▶ **Textauszug**:
****************************************

Bei einer USB Buchse: Keine düse. Ich arbeite grundsätzlich ohne düse 
mit 370C, dann ist der luftstrom für die Bauelemente erträglich. Auch 
kurz mal angeblasener Kunststoff wirft dann nicht gleich blasen.  Selbst 
mit der 10mm düse ist mir der strahl viel zu fokkusiert.

Abdecken mit folie mache ich nicht. Ein wichtiger trick ist das 
vorheizen, bzw aufheizen der Leiterplatte von unten. Die Leiterplatte 
hat im einflussbereich der lötstelle ein vielfaches der thermischen 
masse einer buchse und somit ist abdecken bis zum letzten millimeter 
neben der buchse ggf kontraproduktiv.

Und nicht zu vergessen: Keine kraft beim anheben der buchse verwenden.

****************************************

▶ **Bereitgestelltes Material**:
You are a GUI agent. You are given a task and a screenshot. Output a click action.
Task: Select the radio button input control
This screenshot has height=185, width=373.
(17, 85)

****************************************

▶ **Was zu tun ist**:
**a)** Geben Sie aus dem Textauszug über die USB-Buchse alles von „Bei einer USB“ bis hinunter zu „der buchse verwenden.“ wortgetreu wieder.
**b)** Führen Sie den Textauszug über die USB-Buchse von der Stelle an weiter, an der er endet.
Das Material spielt hierbei keine Rolle.

▶ **Ergebnisse der Übung**:
**a)**
Bei einer USB Buchse: Keine düse. Ich arbeite grundsätzlich ohne düse 
mit 370C, dann ist der luftstrom für die Bauelemente erträglich. Auch 
kurz mal angeblasener Kunststoff wirft dann nicht gleich blasen.  Selbst 
mit der 10mm düse ist mir der strahl viel zu fokkusiert.

Abdecken mit folie mache ich nicht. Ein wichtiger trick ist das 
vorheizen, bzw aufheizen der Leiterplatte von unten. Die Leiterplatte 
hat im einflussbereich der lötstelle ein vielfaches der thermischen 
masse einer buchse und somit ist abdecken bis zum letzten millimeter 
neben der buchse ggf kontraproduktiv.

Und nicht zu vergessen: Keine kraft beim anheben der buchse verwenden.

**b)**
Warmes platinenmaterial erweicht etwas, die pads sollen sich nicht 
ablösen. Erst prüfen ob das zinn an allen pads geschmolzen ist, dann 
vorsichtig abheben. Damit sind wir beim nächsten punkt: gedult! Ein 
reflowprofil läuft auch nicht in 30s ab. Ruhig mal den groben bereich um 
die buchse 60 oder 90s erwärmen, dann die wärme mehr auf die buchse 
konzentrieren. So werden auch innenliegende Kupferflächen schön warm.

von Harald A. (embedded)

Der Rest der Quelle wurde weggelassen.